Matthew 5:21-37
Epiphany 6 / Year A
It
happened without warning on Thursday afternoon.
I was driving my car and glanced down at the dashboard only to see the
check engine warning light was on. Ugh! The car felt fine. The engine was humming along. It was not making a funny sound. There was no strange odor. What to do?
Every
automobile comes with an Owner’s Manual.
It spells out in exacting detail how to operate and maintain your
vehicle in order to get optimum performance and long life out of it. Now, if you want, you can ignore some of the
advice. You can put off having the oil
changed. You can fail to properly
inflate the tires. And, in my case, you
can wait to see if the check engine light will disappear – which it did
yesterday – or deal with it once smoke starts wafting out from under the
hood.
Or,
instead of being negligent, you can be downright rebellious. You can put oil in the gas tank, gas in
washer fluid container, and washer fluid in the oil case. No one is stopping you. After all, it is your car! However, these decisions will have
consequences; consequences which will affect your car’s performance and
longevity. It is up to you. You get to choose.
In
today’s first reading from Scripture we hear a portion of what is known as
“Moses’ farewell speech.” The Hebrew
people are about to cross the Jordon River and enter the Promised Land after
wandering forty years in the wilderness.
Moses himself will not go with them, so these are his final words as he
reminds them of God’s commandments. And
just as the directions in your Owner’s Manual are far from arbitrary, so too
God’s commands are not just directives selected willy-nilly by the All-Mighty. They set out what to do and how to do it in
order for human life and society to flourish.
And
just as you can choose to adhere to the Owner’s Manual or not, Moses says you
can choose what to do with God’s commands.

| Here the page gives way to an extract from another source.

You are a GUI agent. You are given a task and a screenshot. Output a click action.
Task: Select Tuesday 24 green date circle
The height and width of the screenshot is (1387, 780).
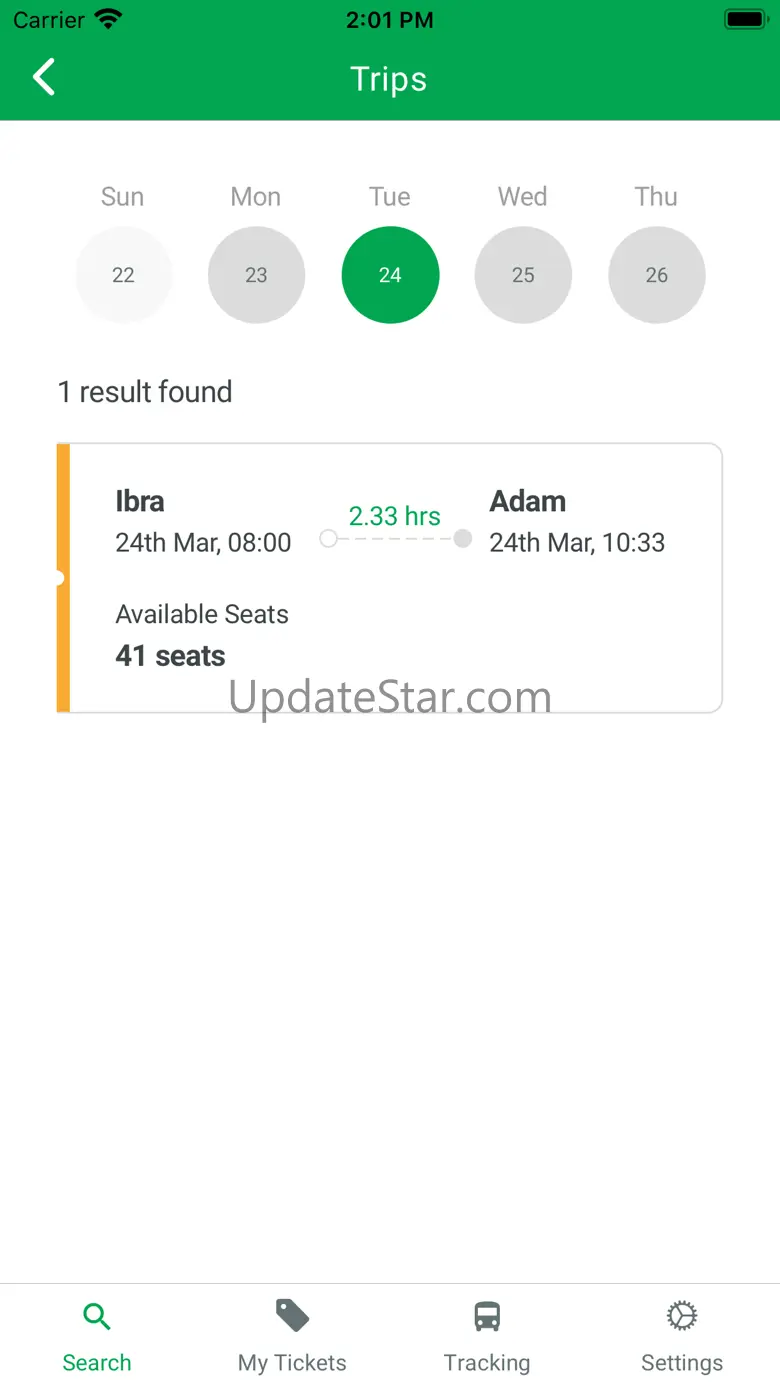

What you choose, he says, has consequences. One leads to life, the other to death. And the death comes not because an angry,
vengeful God is going to punish you for being disobedient. It comes because you have ignored or rejected
the principles which God has conveyed to optimize life.
Our
reading from the Gospel of Matthew is another portion of Jesus’ teaching known
as “The Sermon on the Mount.” In it he
offers a critique of the commandments revealed through Moses. Jesus has already said he has not come to
abolish the law or the prophets, but to fulfill them. So, something about the life Moses offers is
incomplete. Jesus does not want to
eliminate these laws. He desires to
deepen them.
Consider
the commandment, “Thou shall not kill.”
It places a restraint on behavior, but not on thought. You may be angry with your boss, you
neighbor, or a family member, but if you don’t take their life then you have
kept the commandment. But Jesus says
anger itself is a problem. It is not
enough simply to suppress your temper, your temper itself is a destructive
force at work in your life. If you
seethe with hatred and bitterness you are not living at an optimum level. In order to let go of your inner rage you
must have a spiritual transformation of the heart.
St.
Paul writes the Old Testament laws function something like a set of
shackles. They prevent you from doing
things you may want to do, but shouldn’t.
Those who are in Christ, he says, are free from the law and have no need
for it because, in their hearts, they live it to the fullest intention. It is like the difference between my dog and
my neighbor’s. I have a fenced in
backyard because without this restraint my dog would run off. My neighbor’s dog sits on the front porch
with no leash or gate. It is free to roam
off the property if it wants, but doesn’t.
It knows what its owners want it to do and not to do and complies
willingly. Paul says those who are in
Christ are like this. Even more, we know
why Christ desires this for us. We have
a heart for the Lord.
I have
invested, so far, more than six hours writing a memorial resolution for
diocesan council for the Hon. Rev. Dr. Canon Joe Green who died in early
January. He truly was a remarkable person
who combined faith with love of the church and leadership in the
community. He served for thirty years as
Rector of Grace Church in Norfolk. He
was appointed to the Norfolk School Board and then elected to city council, the
first person of color on it since Reconstruction. For ten of his twenty years on the council,
he served as Vice Mayor.
Back in
the mid-sixties, Joe and his cousin enrolled at the School of Theology at the
University of the South in Suwannee, TN.
There, as with much of his life, he encountered unimaginable racism in
the era of Jim Crow. Once, after all the
white people had left, Joe and his cousin went for a swim in a pool. The next day it was closed “for repairs” and
never reopened the rest of the semester.
It makes me angry just to read about this episode and I’m sure it made
Joe angry too. I first met him in
2007. Every time I was Joe he had a
smile on his face and a twinkle in his eye.
He knew the secret to optimum performance and longevity. Joe had Jesus and Jesus’ love deep in his
heart. This gave him the ability to
endure and even to thrive in the midst of every indignity, every slight, every
injustice, every slur, every insult. It
is possible only when you know Jesus’ love for you and for every human being is
absolute and unfailing.
It is a
secret I hope you know and it is a secret I hope you share.